Duplicate the entries below word for word, beginning with their first line and stopping after the line that contains "The image size is (1456, 819).".

--- start of Data ---

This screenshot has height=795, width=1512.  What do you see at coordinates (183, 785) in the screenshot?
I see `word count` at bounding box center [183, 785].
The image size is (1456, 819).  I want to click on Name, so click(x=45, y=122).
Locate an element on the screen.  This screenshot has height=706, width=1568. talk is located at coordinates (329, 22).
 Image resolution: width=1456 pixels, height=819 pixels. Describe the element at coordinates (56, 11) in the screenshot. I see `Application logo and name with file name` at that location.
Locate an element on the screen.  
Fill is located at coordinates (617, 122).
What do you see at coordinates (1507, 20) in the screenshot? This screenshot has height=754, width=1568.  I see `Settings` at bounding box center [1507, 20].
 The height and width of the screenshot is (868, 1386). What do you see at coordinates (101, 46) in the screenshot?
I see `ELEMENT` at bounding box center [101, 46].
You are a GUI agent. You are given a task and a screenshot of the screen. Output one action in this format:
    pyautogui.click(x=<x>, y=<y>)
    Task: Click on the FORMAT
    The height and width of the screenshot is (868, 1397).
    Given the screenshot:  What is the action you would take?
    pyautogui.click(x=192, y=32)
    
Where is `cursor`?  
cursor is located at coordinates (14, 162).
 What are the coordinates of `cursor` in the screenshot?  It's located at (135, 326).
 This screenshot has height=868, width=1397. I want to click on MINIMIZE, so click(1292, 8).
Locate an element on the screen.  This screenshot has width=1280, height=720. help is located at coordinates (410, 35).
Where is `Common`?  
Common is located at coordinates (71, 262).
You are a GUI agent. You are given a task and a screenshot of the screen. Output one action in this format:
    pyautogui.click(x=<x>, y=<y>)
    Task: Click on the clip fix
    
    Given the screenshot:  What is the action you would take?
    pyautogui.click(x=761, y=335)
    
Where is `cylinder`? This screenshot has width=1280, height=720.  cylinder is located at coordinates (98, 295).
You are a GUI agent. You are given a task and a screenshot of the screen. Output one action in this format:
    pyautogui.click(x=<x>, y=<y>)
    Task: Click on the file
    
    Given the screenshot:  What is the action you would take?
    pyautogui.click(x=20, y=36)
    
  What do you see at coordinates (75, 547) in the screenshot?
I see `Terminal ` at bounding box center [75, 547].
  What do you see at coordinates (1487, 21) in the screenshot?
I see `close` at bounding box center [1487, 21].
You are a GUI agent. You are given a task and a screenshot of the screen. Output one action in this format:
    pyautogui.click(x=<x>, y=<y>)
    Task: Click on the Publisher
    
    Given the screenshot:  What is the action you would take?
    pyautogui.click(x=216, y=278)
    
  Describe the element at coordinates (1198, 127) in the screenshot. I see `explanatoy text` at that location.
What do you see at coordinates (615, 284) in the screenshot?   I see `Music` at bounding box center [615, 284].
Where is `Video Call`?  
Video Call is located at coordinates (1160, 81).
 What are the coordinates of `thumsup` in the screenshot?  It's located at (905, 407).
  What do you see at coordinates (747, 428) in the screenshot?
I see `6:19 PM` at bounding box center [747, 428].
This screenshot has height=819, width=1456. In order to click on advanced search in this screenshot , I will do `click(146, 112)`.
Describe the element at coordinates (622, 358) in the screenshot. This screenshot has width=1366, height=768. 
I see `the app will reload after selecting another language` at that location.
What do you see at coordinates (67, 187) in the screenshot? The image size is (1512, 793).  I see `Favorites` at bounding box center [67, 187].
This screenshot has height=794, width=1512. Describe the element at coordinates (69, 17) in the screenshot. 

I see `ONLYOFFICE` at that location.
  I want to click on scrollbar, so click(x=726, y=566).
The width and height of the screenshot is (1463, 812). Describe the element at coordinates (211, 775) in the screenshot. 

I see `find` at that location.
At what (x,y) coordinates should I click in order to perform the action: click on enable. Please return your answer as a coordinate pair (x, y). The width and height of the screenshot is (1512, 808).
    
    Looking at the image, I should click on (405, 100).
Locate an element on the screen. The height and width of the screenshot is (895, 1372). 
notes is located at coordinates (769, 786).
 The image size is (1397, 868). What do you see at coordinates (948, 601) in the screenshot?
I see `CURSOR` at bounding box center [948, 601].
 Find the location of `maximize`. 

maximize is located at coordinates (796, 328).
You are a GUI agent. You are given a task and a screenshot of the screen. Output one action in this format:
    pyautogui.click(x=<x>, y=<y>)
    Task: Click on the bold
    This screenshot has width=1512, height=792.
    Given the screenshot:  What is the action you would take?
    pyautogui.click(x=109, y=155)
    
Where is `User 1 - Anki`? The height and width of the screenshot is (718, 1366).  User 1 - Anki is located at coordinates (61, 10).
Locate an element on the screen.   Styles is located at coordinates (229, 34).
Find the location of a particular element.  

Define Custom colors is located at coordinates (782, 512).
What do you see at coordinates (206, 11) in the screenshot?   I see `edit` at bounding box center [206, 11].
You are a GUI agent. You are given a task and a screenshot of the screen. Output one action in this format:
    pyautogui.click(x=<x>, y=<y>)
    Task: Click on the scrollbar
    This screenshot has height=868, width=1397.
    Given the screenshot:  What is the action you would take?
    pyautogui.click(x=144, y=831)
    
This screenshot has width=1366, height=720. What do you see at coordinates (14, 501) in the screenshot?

--- end of Data ---

• Finished answer:
This screenshot has height=795, width=1512.  What do you see at coordinates (183, 785) in the screenshot?
I see `word count` at bounding box center [183, 785].
The image size is (1456, 819).  I want to click on Name, so click(x=45, y=122).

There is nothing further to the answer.